What would it mean if we could create female sperm? Could changes in reproductive biotechnologies affect interpretations of gender? These are the kinds of questions that artist Charlotte Jarvis will talk about in her pre-recorded appearance on WUNC’s “The State of Things” airing Friday, Jan. 10 from 12:20 p.m.-12:40 p.m.

Jarvis’ work is a part of the exhibition “Art’s Work in the Age of Biotechnology; Shaping Our Genetic Futures,” organized by the Libraries and the Genetic Engineering and Society Center and curated by Hannah Star Rogers, currently on view at the Gregg Museum of Art & Design, the Hill Library, and the Hunt Library through March 15.

The Jarvis interview will be available for listening on the WUNC site later the same day.

Jarvis collaborated with scientist Susana Chuva de Sousa Lopes and Kapelica Gallery/Kersnikova Institute to make semen from her (“female”) stem cells. To do this they used induced pluripotant stem cells derived from Jarvis’s blood, altered their chromosomes, and differentiated them into the sperm-producing cells found in male testicles. 

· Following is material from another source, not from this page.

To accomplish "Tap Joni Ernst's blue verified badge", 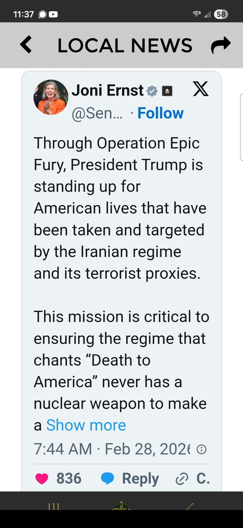I will pyautogui.click(x=152, y=91).
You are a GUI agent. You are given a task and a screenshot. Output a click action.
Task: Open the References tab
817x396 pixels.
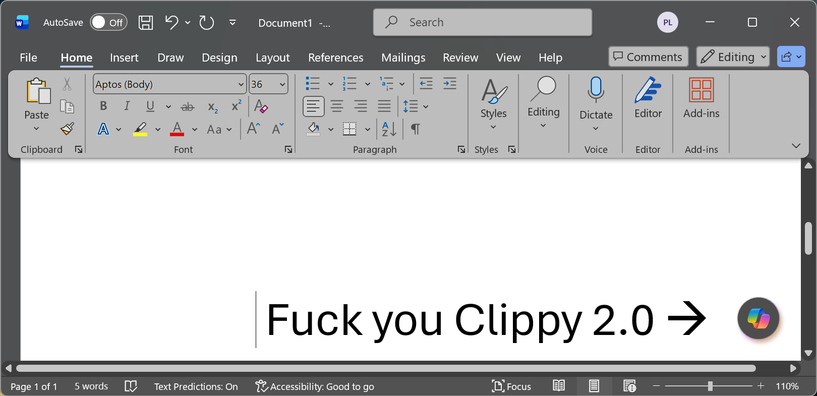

Jarvis has written that “throughout history, semen has been revered as a magical substance—a totem of literal and symbolic potency. Patriarchal societies have described semen as ‘life force,’ ‘a drop of the brain,’ and ‘that which sows the seeds of virtue in the female soul.’ In Posse aims to rewrite this cultural narrative by using art and science to disrupt the hierarchy.” The project is presented as part of a contemporary reenactment of the ancient Greek festival of Thesmophoria—a women-only fertility ceremony in honor of the goddesses Demeter and Persephone.